Stopping the stigma against teenaged trick or treaters

October 18, 2018

  What is Halloween to the average teenager? Do they think of candy or beer? Halloween is a time of year where everyone celebrates this spooky season.

  Perhaps the most festive group, teenagers, is the least sure about how to spend their Halloween night. In preparation, some are planning the killer parties. Some are getting their costume ready. Some are indulging in pumpkin spice. And the rest of us are wondering whether or not it’s lame to want to trick or treat still. (The answer is yes, but if you’re not cool enough to be invited to a party does it even matter?)

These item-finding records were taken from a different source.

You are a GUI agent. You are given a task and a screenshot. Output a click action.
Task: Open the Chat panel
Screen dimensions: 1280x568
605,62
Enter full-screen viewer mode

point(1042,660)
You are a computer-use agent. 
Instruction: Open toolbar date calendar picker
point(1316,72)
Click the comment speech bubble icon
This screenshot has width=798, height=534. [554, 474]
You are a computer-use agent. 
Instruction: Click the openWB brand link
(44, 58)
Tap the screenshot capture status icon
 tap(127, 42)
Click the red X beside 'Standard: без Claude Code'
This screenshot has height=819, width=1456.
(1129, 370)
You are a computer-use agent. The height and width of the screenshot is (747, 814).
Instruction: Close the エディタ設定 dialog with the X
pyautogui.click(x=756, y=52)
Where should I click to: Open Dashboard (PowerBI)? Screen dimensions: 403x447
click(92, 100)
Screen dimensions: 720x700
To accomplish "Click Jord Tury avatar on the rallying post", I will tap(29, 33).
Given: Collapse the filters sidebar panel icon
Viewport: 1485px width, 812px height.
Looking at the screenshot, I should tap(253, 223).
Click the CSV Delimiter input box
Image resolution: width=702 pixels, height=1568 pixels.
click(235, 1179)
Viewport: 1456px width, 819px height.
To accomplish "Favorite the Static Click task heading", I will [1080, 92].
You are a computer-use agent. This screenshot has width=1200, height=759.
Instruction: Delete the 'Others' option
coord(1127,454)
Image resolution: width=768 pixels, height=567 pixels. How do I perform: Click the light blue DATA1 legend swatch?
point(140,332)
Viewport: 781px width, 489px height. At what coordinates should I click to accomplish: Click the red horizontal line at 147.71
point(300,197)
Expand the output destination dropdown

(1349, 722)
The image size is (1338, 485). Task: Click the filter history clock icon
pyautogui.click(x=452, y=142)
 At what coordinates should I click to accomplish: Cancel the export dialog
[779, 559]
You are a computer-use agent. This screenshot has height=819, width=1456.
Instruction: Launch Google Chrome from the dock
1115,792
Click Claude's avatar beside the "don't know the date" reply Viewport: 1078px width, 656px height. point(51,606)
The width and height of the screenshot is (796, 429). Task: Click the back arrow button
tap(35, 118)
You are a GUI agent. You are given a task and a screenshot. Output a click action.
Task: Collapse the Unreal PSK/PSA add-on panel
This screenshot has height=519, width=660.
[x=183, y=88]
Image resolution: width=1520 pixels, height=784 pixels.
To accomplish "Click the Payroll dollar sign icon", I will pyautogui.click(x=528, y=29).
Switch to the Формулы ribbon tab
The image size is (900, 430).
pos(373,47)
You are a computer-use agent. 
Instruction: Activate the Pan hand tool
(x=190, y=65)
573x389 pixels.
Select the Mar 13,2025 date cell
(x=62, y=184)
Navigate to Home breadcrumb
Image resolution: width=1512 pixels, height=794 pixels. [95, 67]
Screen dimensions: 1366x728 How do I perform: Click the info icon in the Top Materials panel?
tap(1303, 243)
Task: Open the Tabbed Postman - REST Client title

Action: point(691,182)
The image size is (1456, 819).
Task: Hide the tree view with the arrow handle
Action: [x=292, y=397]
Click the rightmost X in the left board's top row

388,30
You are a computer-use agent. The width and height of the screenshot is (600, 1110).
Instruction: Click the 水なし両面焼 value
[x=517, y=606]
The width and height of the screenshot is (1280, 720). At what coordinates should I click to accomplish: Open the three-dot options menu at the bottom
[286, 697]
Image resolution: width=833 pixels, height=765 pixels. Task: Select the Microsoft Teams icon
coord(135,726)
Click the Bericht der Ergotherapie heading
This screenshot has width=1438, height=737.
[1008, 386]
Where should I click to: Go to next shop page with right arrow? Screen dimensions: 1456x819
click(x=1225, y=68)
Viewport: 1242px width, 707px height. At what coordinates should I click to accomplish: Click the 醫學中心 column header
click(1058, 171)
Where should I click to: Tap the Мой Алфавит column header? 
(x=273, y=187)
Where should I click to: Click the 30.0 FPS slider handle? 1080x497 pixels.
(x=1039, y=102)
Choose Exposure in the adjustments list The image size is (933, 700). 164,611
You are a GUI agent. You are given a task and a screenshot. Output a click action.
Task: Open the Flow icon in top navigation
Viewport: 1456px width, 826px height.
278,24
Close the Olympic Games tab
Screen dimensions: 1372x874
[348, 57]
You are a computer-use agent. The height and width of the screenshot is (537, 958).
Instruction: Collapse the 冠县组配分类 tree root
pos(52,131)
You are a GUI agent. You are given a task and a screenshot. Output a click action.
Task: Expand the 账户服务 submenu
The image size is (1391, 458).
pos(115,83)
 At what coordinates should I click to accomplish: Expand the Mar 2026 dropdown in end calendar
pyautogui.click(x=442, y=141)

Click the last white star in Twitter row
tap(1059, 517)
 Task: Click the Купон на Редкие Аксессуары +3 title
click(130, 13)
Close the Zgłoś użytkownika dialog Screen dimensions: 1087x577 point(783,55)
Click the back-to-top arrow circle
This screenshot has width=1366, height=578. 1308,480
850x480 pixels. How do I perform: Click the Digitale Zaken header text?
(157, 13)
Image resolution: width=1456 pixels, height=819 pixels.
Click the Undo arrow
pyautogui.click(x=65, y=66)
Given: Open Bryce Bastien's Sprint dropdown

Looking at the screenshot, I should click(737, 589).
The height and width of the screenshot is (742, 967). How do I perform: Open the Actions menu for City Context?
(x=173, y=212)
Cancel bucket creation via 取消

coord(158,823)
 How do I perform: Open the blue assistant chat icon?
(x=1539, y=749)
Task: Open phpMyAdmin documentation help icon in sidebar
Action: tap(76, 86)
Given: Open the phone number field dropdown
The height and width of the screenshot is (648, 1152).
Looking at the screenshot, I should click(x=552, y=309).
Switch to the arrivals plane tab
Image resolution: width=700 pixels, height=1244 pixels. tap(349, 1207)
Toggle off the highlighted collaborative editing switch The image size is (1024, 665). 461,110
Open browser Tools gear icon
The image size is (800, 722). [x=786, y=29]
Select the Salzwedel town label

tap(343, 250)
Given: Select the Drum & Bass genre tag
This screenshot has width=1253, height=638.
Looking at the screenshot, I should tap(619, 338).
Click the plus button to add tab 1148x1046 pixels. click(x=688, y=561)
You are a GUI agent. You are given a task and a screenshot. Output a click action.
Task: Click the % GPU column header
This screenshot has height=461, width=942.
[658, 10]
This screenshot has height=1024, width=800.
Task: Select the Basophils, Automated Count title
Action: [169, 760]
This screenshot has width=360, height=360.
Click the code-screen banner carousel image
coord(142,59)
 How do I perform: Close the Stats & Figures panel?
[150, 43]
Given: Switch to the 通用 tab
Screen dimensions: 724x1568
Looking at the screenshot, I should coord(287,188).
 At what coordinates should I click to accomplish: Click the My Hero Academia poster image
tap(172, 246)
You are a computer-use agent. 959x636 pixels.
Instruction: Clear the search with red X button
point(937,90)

  The fact of the matter is trick or treating is a birthright. Most of us have amazing memories of it. It’s the ultimate bargain and experience to which we are entitled. Free candy, getting to wear a funky costume, running the streets at night: these are key aspects of youth. Why stop when we don’t have to?

  It’s arguably lame, yes. But does that really matter? Teenagers have every right to trick or treat and should take advantage of it. We add more to the community than little kids do. We deserve the candy the neighborhood crazy cat lady bought from Stater Bros on discount. If the mom with the I-want-to-talk-to-your-manager haircut tries to tell you otherwise, ask her if she’d rather have you incapacitated at a party.

  Teenagers are running out of time to be young. In a few years, we will be filing taxes. Don’t throw away any chances you have to maintain the memory of your childhood.

  So take what you deserve, go stop the stigma against trick or treating!